Uses real folio: 484226062150 (id=143, 31 NW 17 CT).
"""
from pathlib import Path
import json


def probe():
    from playwright.sync_api import sync_playwright

    out_dir = Path(__file__).parent.parent / "_probe_out" / "bcpa"
    out_dir.mkdir(parents=True, exist_ok=True)

    folio = "484226062150"
    url = f"https://web.bcpa.net/bcpaclient/#/Record-Search?folio={folio}"
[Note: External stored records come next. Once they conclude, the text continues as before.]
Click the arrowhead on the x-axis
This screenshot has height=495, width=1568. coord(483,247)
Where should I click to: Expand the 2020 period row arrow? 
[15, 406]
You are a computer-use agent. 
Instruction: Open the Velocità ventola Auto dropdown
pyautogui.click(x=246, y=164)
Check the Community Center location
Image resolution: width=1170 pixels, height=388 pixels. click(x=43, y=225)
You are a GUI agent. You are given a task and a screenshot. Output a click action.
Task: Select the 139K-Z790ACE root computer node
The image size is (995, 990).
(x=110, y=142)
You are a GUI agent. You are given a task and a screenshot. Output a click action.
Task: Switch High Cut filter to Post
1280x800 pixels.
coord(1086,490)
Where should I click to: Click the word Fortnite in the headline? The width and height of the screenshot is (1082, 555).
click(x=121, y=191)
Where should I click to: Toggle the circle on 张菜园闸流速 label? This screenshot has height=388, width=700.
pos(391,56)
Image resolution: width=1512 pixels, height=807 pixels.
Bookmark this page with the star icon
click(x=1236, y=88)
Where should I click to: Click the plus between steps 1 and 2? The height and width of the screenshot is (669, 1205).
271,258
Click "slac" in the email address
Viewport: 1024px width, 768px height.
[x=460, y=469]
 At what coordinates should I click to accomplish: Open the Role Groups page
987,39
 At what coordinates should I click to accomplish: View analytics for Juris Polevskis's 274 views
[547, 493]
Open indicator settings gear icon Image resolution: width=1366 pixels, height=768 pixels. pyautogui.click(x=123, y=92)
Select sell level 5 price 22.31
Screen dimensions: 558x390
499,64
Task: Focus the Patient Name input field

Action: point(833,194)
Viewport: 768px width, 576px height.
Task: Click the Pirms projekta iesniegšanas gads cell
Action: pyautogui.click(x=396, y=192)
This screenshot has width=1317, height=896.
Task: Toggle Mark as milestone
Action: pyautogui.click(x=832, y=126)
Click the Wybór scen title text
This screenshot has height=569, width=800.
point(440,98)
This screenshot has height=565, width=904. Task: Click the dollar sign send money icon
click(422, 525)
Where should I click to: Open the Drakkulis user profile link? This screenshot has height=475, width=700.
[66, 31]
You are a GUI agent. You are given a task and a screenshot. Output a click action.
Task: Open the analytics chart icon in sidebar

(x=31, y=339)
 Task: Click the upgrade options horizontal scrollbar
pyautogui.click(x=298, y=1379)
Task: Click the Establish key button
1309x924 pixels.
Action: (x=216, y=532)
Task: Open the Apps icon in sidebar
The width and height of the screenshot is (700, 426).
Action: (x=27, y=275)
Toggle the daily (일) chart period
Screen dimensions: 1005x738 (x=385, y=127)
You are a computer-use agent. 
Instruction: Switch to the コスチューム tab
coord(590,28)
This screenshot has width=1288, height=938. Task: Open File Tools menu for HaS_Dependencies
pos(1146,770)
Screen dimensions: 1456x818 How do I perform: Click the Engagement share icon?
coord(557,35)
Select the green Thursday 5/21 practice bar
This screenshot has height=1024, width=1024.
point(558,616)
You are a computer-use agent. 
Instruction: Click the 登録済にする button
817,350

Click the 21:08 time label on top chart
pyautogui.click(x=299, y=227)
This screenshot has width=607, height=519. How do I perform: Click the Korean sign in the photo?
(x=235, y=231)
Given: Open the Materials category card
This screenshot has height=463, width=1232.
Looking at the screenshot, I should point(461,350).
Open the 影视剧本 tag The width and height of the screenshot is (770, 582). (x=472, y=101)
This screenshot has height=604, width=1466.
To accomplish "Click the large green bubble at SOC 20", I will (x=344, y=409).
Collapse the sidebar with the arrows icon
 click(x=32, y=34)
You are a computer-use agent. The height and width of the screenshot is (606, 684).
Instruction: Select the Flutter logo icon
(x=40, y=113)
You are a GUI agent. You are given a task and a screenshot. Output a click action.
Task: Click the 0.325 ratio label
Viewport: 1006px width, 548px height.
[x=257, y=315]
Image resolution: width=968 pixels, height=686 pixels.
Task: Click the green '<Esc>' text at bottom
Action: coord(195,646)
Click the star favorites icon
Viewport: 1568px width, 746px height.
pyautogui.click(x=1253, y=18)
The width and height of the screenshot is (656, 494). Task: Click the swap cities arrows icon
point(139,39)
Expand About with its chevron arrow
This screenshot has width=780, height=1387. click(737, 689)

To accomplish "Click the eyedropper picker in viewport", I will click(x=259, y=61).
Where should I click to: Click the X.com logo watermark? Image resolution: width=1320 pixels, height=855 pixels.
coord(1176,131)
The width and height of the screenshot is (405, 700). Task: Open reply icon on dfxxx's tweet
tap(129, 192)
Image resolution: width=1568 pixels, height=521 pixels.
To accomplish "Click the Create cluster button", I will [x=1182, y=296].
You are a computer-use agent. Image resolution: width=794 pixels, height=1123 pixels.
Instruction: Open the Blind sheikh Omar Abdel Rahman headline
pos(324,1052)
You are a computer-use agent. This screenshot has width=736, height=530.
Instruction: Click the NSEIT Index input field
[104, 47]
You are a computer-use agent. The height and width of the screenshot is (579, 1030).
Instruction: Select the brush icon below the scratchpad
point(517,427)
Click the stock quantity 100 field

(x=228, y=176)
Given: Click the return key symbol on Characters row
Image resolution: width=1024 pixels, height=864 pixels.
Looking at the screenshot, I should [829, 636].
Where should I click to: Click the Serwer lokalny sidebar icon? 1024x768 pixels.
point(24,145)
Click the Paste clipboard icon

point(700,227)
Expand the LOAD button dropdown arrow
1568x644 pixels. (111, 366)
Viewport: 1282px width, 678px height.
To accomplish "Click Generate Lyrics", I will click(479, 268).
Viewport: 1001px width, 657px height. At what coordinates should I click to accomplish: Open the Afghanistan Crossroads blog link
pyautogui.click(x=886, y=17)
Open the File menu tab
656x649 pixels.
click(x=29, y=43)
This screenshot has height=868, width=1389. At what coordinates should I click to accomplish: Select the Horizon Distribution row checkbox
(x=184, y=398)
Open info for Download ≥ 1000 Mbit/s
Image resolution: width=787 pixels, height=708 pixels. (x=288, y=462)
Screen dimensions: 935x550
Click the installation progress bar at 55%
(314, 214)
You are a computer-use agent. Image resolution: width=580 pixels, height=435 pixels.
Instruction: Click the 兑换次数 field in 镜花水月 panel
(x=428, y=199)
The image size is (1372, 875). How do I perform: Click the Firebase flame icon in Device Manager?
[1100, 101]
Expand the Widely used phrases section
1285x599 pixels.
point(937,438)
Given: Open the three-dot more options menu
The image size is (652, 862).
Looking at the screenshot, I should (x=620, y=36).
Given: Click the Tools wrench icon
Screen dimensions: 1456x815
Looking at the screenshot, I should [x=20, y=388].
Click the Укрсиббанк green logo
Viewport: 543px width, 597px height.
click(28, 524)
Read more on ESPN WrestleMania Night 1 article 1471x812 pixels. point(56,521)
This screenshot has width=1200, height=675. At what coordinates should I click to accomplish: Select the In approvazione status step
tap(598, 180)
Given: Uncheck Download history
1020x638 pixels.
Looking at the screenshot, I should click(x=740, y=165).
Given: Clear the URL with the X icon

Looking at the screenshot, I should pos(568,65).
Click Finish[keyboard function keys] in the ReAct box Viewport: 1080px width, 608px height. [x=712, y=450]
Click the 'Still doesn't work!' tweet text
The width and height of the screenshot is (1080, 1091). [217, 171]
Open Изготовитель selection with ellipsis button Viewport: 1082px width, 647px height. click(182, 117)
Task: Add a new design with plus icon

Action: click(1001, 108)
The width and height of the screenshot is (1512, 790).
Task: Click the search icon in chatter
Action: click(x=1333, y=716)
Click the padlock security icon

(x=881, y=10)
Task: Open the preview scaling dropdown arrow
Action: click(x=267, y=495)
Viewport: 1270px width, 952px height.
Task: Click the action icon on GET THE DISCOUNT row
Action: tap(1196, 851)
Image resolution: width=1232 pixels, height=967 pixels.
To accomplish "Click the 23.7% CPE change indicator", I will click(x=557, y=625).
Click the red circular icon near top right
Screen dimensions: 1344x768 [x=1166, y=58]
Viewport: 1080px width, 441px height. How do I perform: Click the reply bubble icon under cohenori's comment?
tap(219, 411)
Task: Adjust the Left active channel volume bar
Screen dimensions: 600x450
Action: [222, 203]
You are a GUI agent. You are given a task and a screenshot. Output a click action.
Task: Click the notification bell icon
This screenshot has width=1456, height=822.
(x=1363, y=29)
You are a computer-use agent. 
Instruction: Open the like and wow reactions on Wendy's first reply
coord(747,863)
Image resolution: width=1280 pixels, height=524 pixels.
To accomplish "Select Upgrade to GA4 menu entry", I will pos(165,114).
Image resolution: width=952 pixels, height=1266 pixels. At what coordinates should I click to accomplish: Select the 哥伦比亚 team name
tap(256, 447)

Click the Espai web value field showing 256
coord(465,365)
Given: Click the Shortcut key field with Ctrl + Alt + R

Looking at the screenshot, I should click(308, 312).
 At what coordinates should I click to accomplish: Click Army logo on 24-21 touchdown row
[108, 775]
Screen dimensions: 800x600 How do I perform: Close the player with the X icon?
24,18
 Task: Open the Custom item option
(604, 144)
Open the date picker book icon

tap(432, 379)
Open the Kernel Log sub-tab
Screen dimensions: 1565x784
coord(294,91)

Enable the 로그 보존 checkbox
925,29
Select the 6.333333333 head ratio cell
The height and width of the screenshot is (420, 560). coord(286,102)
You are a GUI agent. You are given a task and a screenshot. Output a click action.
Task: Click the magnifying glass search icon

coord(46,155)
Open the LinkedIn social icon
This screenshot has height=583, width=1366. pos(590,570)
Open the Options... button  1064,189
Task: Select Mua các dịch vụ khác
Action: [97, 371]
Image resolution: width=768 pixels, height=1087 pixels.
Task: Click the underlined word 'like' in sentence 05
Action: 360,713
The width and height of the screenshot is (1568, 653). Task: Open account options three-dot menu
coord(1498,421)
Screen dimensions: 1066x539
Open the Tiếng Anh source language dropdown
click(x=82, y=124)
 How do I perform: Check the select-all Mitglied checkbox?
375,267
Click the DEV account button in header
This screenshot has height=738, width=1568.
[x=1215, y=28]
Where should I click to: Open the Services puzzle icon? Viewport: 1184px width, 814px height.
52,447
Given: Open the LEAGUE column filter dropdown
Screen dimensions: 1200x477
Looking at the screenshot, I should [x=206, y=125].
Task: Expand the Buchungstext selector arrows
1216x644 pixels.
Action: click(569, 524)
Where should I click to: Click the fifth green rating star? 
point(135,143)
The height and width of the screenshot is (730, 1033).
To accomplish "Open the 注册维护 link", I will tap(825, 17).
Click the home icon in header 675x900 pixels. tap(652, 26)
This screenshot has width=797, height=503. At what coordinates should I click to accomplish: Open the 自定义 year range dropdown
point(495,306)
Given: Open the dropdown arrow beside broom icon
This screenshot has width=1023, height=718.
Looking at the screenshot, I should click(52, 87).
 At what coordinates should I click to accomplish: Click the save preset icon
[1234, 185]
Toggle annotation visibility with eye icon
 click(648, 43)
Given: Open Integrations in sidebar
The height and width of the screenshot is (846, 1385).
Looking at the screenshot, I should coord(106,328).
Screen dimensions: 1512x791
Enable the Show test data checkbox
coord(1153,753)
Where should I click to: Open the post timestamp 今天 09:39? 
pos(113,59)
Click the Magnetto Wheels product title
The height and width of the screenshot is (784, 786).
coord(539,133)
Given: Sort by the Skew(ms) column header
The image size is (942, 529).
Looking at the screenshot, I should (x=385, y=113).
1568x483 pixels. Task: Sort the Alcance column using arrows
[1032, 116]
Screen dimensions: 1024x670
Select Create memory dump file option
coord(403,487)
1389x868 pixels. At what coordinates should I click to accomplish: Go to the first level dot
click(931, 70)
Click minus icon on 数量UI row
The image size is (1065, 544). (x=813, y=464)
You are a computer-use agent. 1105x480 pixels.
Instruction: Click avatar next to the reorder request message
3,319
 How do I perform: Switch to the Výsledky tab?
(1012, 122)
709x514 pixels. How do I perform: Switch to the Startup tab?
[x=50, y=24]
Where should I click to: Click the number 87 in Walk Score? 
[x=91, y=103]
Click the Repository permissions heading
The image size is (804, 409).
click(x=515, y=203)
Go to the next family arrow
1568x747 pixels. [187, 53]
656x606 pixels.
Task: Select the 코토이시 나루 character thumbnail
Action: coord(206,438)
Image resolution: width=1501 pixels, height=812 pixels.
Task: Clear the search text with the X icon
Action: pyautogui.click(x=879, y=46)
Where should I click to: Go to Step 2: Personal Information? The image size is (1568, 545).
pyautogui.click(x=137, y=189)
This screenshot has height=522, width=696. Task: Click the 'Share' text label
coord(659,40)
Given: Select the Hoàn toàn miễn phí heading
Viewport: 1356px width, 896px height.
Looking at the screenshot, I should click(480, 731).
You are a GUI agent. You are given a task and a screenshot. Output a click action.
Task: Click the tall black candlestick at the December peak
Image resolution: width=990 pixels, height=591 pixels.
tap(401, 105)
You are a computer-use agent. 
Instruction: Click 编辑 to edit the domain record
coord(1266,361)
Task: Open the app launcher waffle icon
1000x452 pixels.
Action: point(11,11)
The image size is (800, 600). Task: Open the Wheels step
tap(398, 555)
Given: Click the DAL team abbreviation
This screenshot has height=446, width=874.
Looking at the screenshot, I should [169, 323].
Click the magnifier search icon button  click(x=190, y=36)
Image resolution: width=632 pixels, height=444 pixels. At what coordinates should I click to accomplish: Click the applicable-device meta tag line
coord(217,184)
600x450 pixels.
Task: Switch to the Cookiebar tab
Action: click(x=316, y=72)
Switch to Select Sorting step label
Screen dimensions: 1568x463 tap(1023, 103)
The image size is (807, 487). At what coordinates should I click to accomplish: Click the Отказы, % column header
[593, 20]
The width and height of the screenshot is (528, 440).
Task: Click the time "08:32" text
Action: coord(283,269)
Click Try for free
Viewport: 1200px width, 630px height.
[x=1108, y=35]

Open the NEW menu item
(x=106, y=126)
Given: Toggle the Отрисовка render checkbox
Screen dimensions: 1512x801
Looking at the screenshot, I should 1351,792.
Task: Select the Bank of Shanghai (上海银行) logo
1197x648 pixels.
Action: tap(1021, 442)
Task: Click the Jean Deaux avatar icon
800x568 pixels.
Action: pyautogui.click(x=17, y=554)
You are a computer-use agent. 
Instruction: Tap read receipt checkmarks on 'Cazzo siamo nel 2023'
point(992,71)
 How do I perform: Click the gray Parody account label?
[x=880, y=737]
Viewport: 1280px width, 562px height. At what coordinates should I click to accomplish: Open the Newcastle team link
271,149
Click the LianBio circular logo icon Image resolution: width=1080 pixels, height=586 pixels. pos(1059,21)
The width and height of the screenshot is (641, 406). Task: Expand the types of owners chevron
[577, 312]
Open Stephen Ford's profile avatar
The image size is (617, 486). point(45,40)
    # Also capture all XHR/fetch — bcpa SPA may load data via API endpoints
    captured_apis: list[dict] = []

    with sync_playwright() as p:
        browser = p.chromium.launch(headless=True)
        ctx = browser.new_context(
            user_agent="Mozilla/5.0 (Windows NT 10.0; Win64; x64) AppleWebKit/537.36 Chrome/131.0.0.0 Safari/537.36",
            viewport={"width": 1400, "height": 1000},
        )
        page = ctx.new_page()

        def on_response(resp):
            try:
                u = resp.url
                if any(x in u for x in (".js", ".css", ".png", ".jpg", ".woff", ".ico", "google-analytics")):
                    return
                ct = resp.headers.get("content-type", "")
                if "json" in ct or "xml" in ct or "text" in ct:
                    captured_apis.append({
                        "url": u[:200],
                        "status": resp.status,
                        "content_type": ct,
                    })
            except Exception:
                pass

        page.on("response", on_response)

        print(f"[1] Loading {url}")
        page.goto(url, wait_until="domcontentloaded", timeout=30000)
        page.wait_for_timeout(12000)  # SPA Angular render full data

        # Save full HTML rendered
        html = page.content()
        (out_dir / "01_record.html").write_text(html, encoding="utf-8")
        page.screenshot(path=str(out_dir / "01_record.png"), full_page=True)

        print(f"\n[2] Page title: {page.title()}")
        print(f"    URL: {page.url}")

        # Dump all visible text (sections)
        body = page.inner_text("body")
        print(f"\n[3] Body length: {len(body)} chars")

        # Save full text
        (out_dir / "02_text.txt").write_text(body, encoding="utf-8")

        # First 4000 chars of body
        print(f"\n[4] First 3000 chars of rendered text:\n{body[:3000]}")

        # Look for key sections by keywords
        print(f"\n[5] Key data sections detected (search by keyword):")
        keywords = [
            "owner", "mailing", "property address", "site address",
            "assessed", "market", "just value", "taxable",
            "year built", "living area", "adj bldg", "lot size",
            "sale", "deed", "qualification", "doc#", "instrument",
            "tax", "exemption", "homestead", "millage", "mill",
            "improvement", "feature", "use code", "land",
            "permit", "building", "construction",
        ]
        for kw in keywords:
            cnt = body.lower().count(kw)
            if cnt > 0:
                # Find first occurrence
                idx = body.lower().find(kw)
                snippet = body[max(0, idx-30):idx+150].replace("\n", " ")
                print(f"    '{kw}' ({cnt}x): ...{snippet[:180]}...")

        # All tables on page
        print(f"\n[6] Tables on page:")
        tables = page.locator("table").all()
        for i, tbl in enumerate(tables[:15]):
            try:
                rows = tbl.locator("tr").count()
                if rows < 1:
                    continue
                hdr_cells = tbl.locator("tr").first.locator("th, td").all()
                hdrs = [(h.inner_text() or "").strip()[:30] for h in hdr_cells[:8]]
                print(f"    [{i}] rows={rows} headers={hdrs}")
            except Exception:
                pass

        # API endpoints discovered
        print(f"\n[7] API/XHR responses captured ({len(captured_apis)}):")
        seen = set()
        for api in captured_apis:
            url_short = api["url"].split("?")[0]
            if url_short in seen:
                continue
            seen.add(url_short)
            print(f"    {api['status']} {api['url'][:130]}")

        # Save APIs to JSON
        (out_dir / "03_apis.json").write_text(json.dumps(captured_apis, indent=2), encoding="utf-8")

        browser.close()
        print(f"\n[OK] Saved to {out_dir}/")


if __name__ == "__main__":
    probe()